Cali, the salsa capital of the world

Like me, the Dutch couple – Cris & Kim – were also going to Cali from Popayan, and so was another American guy called Ben. So the 4 of us got a bus for the short 3 hour journey, and later shared a taxi to Hostel Iguana.


The hard-to-spot hostel Iguana

Later at night, when the battery of my netbook was running low and I needed to charge, I could not find the power adaptor. I looked everywhere for it, but it was nowhere to be found, and I was beginning to get a little worried. Just then I spotted the exact same model of netbook, and asked its owner – a girl called Sarah from the UK, who had been in Cali for more than 3 weeks already – if I could borrow her adaptor to charge. Not only did she agree, but was also nice enough to keep her adaptor out in the lobby of the hostel so that I could use it for charging whenever I wanted.

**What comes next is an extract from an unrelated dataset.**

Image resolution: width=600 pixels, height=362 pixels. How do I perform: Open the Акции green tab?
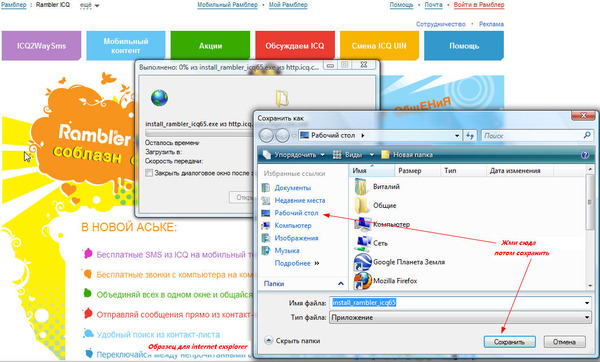tap(210, 46)

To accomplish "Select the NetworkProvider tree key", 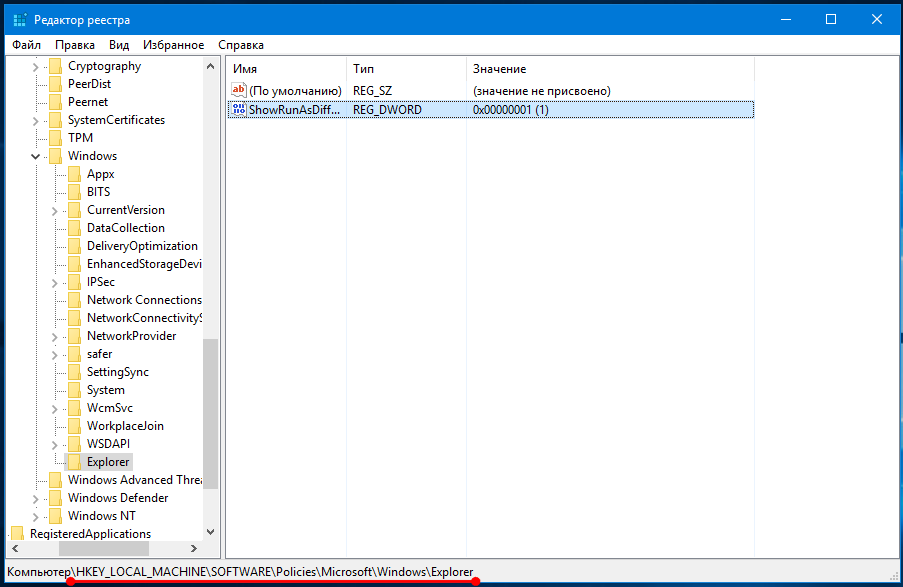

Another pleasant surprise was seeing Pedro again at the Iguana. Late at night, just past 1 am, Pedro, Sarah, a few other guys from the hostel and I went out to check out the nightlife in Cali. We didn’t really go to the best places in town but settled for a slightly downmarket option. But it was fun nevertheless, and after an early morning “dinner” at McDonalds, we were back in the hostel at around 6 am.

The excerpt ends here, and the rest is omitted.